- [PROVIDED RECORDS]:
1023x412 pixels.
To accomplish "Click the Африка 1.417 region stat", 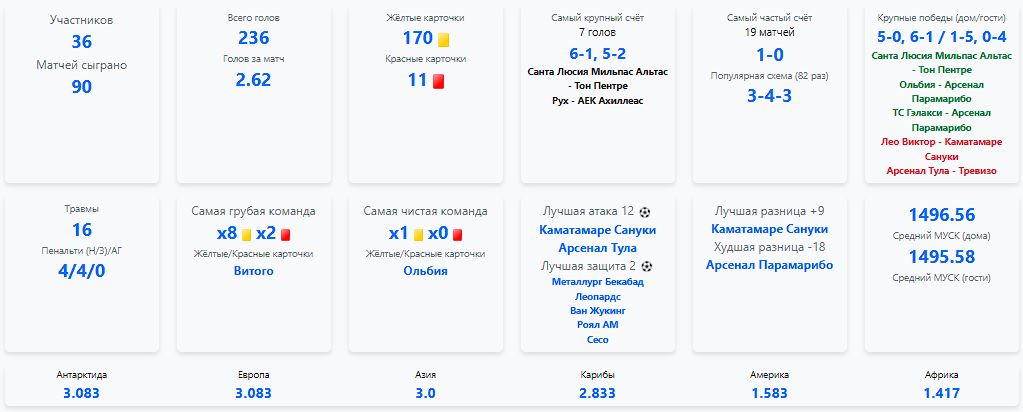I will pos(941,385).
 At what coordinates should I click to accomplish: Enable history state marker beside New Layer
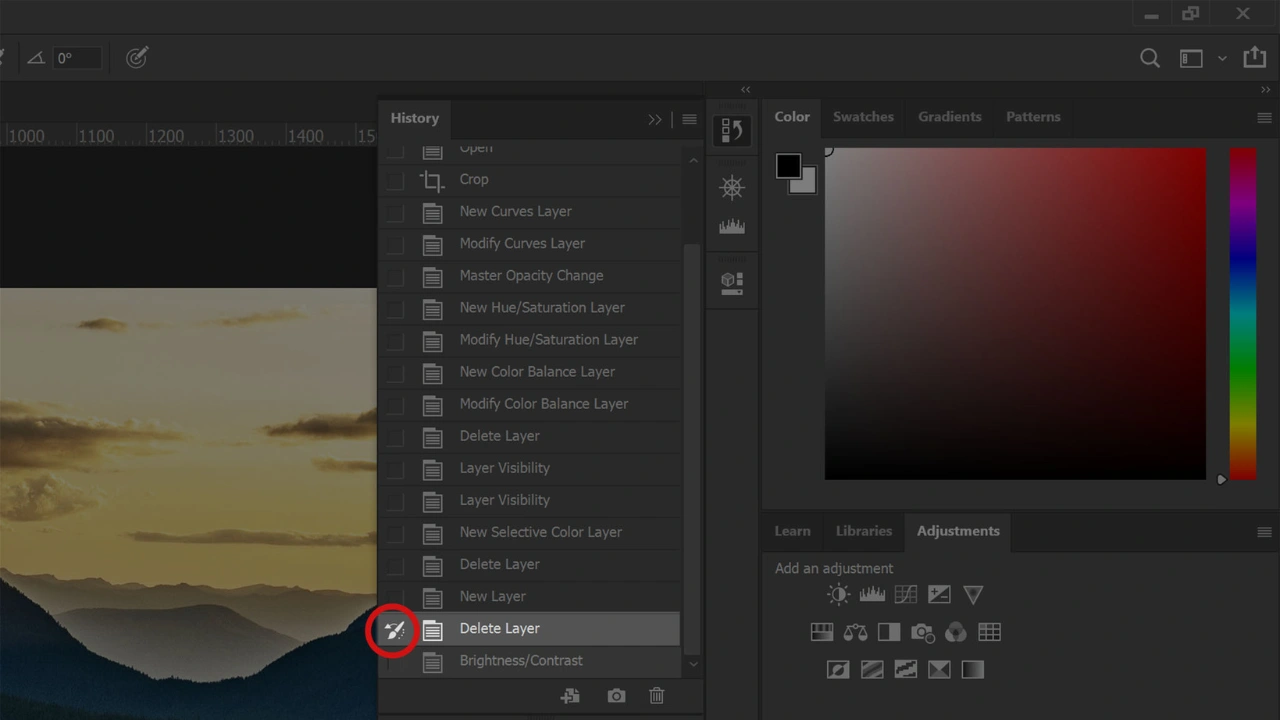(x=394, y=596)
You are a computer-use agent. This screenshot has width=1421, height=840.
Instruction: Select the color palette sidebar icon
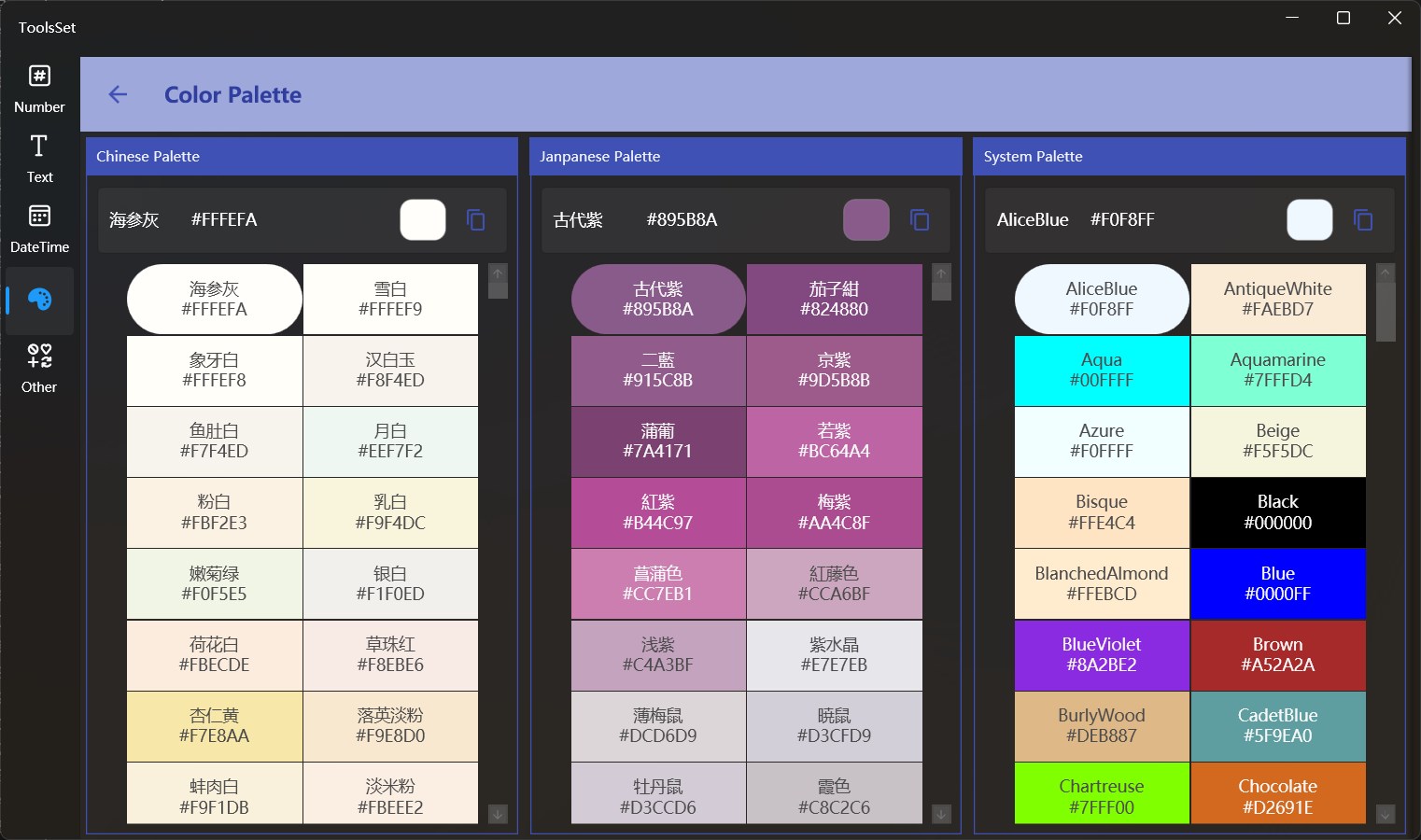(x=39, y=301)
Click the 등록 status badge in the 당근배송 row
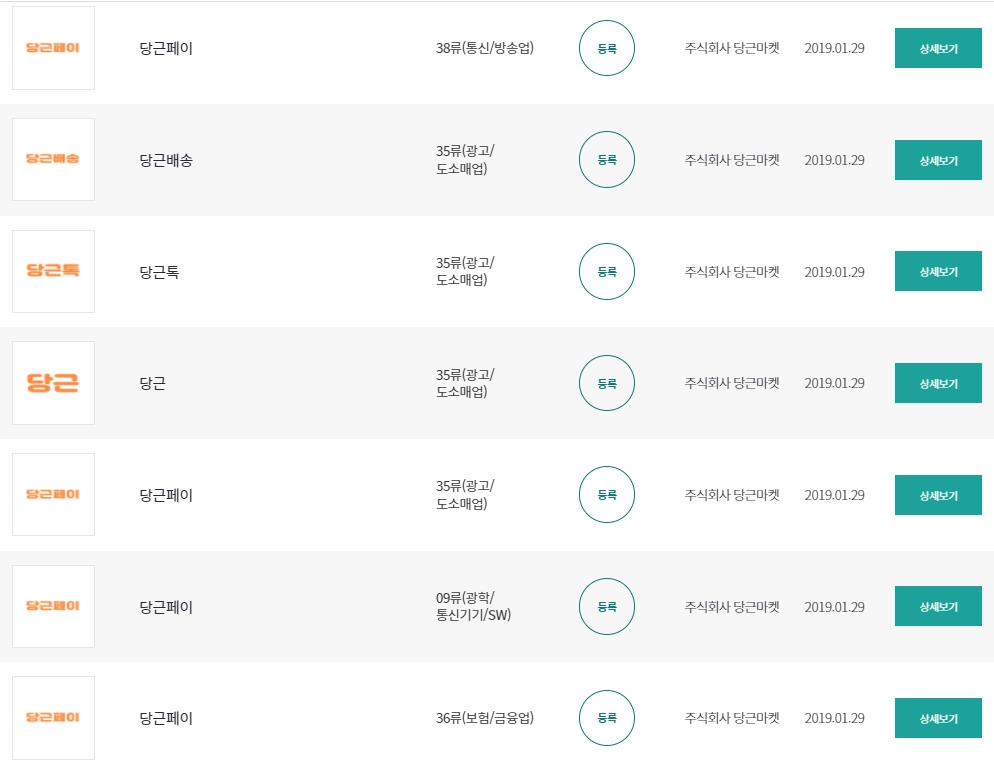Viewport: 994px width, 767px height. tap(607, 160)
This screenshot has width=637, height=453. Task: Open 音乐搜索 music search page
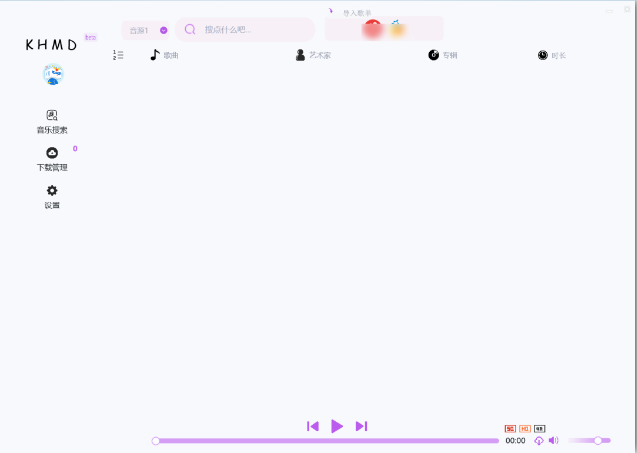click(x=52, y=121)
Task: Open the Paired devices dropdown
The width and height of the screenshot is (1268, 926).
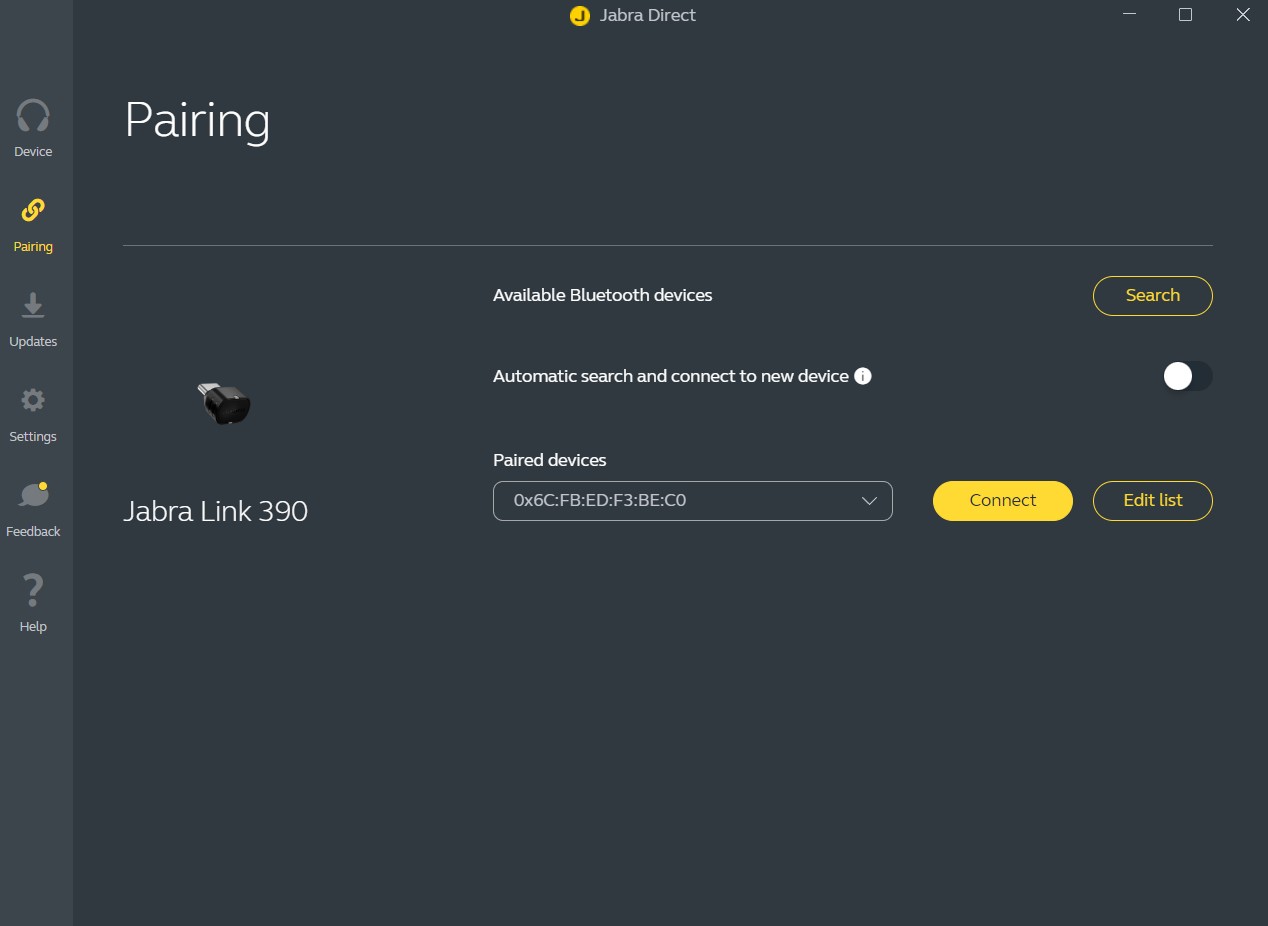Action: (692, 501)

- [YOUR GOAL]: Copy word for word only the lines above from the one with "You are a computer-use" through the one with "Task: Open the Paired devices dropdown". Leave pictures out.

- [EXPECTED OUTPUT]:
You are a computer-use agent. This screenshot has width=1421, height=840.
Instruction: Select the color palette sidebar icon
(x=39, y=301)
Click the 등록 status badge in the 당근배송 row
Viewport: 994px width, 767px height. tap(607, 160)
This screenshot has width=637, height=453. Task: Open 音乐搜索 music search page
click(x=52, y=121)
Task: Open the Paired devices dropdown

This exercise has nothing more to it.